▸ **Work required**:
When a line of the listing below has the string "magnifier" in it, copy that line.

▸ **Records provided**:
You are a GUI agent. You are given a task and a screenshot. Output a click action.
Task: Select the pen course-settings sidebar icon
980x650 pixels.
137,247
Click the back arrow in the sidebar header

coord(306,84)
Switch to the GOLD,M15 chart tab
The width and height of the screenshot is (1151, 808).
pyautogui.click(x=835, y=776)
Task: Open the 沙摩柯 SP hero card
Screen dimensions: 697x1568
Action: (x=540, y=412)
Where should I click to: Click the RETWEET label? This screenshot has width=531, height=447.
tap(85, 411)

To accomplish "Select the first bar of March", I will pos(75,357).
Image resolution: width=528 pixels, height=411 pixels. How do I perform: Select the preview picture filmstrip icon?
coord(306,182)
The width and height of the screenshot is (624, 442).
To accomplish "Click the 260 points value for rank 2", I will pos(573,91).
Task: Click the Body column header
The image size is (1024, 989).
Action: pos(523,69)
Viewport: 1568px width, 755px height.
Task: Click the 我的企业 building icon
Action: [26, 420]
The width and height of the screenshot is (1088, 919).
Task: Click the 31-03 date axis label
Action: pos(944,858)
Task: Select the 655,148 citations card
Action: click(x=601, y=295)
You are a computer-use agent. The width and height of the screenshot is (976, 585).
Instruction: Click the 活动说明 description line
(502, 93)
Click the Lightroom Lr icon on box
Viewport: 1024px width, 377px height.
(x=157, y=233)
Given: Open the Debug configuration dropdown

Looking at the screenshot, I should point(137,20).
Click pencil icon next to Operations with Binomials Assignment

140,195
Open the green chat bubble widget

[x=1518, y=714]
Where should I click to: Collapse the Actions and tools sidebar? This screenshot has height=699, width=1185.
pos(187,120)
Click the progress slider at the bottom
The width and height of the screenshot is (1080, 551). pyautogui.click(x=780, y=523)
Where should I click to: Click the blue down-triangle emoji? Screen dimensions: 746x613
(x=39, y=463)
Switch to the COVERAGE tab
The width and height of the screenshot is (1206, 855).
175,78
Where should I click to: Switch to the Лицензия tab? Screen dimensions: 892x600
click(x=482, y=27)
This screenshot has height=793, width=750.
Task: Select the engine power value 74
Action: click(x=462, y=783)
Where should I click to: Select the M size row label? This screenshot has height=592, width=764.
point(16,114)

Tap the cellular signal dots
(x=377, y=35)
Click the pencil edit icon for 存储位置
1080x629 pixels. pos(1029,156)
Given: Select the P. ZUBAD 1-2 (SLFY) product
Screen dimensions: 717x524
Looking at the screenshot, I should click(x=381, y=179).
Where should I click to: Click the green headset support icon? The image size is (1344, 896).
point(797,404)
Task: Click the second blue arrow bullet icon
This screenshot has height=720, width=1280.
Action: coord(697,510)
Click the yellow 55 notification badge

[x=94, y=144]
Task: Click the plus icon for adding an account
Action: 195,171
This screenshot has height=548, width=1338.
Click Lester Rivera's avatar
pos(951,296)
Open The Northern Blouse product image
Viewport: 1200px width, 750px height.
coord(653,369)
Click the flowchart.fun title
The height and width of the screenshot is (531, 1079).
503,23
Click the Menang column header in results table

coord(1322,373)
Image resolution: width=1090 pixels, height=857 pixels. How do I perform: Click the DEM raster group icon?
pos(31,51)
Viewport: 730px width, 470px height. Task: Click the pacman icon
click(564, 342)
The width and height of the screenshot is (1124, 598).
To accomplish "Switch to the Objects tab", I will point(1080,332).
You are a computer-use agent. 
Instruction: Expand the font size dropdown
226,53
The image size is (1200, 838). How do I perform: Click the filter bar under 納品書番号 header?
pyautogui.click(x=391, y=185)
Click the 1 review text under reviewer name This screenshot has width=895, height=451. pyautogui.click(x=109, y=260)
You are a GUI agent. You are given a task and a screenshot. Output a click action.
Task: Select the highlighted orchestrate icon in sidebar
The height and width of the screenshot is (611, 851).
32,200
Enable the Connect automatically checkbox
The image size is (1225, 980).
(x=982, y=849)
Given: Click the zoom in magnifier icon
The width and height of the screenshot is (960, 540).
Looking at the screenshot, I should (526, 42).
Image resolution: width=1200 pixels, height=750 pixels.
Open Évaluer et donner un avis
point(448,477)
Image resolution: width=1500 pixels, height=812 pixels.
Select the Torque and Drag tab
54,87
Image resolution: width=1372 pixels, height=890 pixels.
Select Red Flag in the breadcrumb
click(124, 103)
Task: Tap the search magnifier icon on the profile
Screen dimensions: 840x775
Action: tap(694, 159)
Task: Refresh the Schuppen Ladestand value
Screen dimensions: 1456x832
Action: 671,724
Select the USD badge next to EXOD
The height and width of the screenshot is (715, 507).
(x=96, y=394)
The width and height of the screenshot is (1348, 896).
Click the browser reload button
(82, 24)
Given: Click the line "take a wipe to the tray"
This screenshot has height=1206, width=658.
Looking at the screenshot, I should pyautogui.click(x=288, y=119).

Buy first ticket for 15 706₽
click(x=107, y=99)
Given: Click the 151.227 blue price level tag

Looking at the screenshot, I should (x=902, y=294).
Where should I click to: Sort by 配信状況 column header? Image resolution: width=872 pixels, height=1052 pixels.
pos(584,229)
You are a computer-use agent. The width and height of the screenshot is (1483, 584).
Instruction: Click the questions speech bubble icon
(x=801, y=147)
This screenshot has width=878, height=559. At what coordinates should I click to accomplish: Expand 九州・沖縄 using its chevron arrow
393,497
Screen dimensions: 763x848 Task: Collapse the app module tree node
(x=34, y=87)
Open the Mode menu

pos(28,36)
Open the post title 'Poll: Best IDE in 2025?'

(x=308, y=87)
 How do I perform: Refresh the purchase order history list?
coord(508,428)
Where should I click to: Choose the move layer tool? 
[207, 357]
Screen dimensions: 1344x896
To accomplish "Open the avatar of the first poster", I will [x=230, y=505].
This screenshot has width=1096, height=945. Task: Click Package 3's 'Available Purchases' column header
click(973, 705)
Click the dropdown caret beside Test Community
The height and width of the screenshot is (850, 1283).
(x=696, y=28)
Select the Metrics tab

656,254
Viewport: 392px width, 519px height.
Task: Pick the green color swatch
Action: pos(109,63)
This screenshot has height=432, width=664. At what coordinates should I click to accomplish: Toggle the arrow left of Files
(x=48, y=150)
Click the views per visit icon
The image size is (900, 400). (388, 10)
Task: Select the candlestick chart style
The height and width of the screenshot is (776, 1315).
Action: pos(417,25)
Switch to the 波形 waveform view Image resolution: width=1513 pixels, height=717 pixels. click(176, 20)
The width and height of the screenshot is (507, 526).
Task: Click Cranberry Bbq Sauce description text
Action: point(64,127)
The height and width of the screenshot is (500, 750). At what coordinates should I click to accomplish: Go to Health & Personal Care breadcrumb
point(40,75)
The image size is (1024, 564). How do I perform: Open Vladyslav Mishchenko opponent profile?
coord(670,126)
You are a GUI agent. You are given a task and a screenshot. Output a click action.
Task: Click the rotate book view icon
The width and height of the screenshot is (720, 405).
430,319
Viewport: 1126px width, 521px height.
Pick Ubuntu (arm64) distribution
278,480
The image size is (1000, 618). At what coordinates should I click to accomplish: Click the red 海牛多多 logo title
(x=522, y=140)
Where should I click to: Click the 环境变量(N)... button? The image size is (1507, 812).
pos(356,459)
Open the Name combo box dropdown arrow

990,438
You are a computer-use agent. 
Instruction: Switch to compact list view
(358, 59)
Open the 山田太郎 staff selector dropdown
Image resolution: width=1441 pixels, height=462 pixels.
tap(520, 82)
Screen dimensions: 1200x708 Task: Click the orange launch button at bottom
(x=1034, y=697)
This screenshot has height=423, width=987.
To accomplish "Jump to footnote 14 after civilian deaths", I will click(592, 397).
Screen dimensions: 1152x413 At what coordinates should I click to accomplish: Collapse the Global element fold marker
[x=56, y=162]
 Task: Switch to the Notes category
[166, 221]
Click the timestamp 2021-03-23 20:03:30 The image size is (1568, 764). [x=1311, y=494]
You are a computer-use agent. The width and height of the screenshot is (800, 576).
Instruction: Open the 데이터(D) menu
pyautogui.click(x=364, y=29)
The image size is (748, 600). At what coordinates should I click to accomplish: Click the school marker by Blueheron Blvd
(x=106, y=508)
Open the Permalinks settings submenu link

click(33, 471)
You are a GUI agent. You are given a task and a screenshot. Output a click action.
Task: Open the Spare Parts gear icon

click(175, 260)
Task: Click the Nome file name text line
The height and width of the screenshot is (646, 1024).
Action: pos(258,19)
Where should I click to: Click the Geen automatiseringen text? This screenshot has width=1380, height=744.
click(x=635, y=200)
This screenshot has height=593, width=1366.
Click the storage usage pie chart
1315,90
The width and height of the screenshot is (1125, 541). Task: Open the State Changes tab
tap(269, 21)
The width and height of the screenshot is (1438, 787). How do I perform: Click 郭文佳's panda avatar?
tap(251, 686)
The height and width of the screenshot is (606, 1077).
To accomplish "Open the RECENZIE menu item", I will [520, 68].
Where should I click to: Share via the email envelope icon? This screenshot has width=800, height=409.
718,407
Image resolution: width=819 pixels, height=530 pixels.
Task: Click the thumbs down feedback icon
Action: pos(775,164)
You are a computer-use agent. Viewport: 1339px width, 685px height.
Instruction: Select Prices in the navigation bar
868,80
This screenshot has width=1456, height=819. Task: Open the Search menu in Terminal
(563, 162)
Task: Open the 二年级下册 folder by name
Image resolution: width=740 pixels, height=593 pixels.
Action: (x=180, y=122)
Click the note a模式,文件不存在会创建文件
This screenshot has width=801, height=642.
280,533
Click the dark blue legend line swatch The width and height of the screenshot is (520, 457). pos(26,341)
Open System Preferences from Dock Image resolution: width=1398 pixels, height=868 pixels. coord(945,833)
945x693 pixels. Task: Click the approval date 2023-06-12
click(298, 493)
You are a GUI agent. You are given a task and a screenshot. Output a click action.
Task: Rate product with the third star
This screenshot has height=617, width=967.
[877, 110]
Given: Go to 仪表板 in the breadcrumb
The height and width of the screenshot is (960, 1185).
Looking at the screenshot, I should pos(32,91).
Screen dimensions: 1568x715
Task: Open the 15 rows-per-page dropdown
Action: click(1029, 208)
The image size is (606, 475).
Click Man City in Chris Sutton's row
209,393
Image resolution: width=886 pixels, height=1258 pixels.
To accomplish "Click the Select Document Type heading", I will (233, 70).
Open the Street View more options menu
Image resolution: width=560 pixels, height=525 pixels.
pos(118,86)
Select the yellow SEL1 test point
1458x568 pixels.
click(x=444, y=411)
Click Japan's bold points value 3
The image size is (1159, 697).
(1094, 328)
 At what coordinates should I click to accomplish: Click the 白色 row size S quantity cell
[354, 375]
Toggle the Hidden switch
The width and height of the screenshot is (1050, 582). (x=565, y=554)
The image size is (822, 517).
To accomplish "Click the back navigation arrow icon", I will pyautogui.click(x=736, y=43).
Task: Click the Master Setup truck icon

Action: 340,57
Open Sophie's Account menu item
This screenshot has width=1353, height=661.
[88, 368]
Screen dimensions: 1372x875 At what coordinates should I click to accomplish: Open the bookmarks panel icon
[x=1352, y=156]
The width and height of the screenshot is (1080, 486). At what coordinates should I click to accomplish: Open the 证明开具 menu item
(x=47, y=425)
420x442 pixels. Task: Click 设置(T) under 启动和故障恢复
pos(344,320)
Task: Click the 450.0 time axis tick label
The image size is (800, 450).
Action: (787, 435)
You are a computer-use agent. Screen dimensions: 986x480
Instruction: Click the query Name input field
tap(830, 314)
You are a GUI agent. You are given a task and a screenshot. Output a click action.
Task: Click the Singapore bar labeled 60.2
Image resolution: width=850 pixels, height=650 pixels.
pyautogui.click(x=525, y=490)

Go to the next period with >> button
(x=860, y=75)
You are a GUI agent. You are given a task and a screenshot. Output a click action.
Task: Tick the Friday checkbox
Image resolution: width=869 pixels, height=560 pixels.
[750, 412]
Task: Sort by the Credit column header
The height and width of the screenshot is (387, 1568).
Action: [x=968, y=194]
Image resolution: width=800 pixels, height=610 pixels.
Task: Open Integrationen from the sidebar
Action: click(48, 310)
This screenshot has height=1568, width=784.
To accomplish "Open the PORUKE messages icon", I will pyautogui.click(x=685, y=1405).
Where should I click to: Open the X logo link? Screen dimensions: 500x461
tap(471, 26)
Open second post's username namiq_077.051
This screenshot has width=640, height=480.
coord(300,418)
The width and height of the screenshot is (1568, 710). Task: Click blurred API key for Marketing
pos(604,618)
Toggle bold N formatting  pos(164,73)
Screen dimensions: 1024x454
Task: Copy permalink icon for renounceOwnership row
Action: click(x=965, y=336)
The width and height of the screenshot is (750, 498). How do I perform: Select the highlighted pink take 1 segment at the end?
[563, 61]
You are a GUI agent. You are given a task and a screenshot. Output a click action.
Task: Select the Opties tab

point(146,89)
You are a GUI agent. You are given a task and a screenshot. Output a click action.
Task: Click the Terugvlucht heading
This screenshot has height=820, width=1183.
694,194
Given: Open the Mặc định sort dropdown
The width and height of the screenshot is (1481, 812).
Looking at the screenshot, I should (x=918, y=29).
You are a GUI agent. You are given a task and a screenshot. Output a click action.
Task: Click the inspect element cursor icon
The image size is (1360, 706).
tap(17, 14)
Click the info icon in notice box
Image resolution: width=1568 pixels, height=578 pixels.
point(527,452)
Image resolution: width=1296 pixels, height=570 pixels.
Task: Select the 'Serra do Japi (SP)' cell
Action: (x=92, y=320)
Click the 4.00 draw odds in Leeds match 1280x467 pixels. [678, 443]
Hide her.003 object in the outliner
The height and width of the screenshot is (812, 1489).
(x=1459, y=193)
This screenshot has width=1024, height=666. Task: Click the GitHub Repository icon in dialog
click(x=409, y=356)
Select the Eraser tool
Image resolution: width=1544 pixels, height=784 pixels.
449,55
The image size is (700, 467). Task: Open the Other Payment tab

▸ **Response box**:
Given: Click the zoom in magnifier icon
Task: Tap the search magnifier icon on the profile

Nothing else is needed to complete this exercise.